- Listed entries -
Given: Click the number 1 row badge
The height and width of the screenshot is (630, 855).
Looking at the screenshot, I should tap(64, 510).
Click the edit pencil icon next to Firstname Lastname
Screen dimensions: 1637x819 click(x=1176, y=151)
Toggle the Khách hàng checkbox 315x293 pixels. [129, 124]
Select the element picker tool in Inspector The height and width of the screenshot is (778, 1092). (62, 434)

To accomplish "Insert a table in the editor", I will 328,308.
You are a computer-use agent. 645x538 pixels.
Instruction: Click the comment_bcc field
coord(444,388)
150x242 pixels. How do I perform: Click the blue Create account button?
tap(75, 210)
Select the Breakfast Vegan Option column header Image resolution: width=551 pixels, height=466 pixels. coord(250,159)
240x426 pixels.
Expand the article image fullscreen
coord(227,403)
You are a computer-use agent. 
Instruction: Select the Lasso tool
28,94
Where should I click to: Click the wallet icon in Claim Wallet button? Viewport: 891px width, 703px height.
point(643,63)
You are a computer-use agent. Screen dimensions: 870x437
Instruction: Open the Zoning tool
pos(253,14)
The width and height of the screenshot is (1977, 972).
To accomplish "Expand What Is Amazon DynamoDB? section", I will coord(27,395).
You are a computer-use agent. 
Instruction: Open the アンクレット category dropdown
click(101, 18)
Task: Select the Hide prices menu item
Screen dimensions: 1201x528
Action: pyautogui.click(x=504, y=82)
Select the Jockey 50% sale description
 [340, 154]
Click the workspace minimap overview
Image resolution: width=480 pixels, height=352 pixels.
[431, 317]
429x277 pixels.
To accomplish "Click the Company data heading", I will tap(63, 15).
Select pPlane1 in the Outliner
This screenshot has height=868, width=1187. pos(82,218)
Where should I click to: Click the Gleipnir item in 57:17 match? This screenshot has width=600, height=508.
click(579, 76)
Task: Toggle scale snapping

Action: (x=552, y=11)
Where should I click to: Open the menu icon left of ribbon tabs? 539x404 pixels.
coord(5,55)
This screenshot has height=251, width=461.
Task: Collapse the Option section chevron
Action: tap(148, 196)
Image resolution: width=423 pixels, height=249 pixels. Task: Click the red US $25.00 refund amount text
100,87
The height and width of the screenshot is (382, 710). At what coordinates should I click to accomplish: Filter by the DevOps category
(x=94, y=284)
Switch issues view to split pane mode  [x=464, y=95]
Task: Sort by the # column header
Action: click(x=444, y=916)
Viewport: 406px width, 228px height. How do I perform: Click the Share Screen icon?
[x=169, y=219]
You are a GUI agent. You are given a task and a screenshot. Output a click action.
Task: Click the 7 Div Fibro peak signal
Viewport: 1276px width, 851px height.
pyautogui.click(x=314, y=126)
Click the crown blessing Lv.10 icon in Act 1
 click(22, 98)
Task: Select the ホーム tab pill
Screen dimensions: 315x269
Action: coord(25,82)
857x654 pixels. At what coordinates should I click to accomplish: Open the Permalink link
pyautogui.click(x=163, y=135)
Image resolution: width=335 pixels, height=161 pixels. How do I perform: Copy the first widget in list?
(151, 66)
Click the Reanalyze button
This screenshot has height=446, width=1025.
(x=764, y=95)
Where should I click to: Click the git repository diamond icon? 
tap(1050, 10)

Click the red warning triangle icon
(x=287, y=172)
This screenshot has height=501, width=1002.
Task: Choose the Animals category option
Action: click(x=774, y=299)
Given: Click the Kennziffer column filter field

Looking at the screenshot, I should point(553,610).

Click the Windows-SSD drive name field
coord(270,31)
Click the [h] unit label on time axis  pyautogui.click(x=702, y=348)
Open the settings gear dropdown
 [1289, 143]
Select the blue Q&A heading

- Your task -
Can you gather every line of the items above that contains the word "Where"? Only matches with the same capitalization count.

- Written answer -
Where should I click to: Click the wallet icon in Claim Wallet button? Viewport: 891px width, 703px height.
Where should I click to: Click the Gleipnir item in 57:17 match? This screenshot has width=600, height=508.
Where should I click to: Open the menu icon left of ribbon tabs? 539x404 pixels.
Where should I click to: Click the git repository diamond icon? 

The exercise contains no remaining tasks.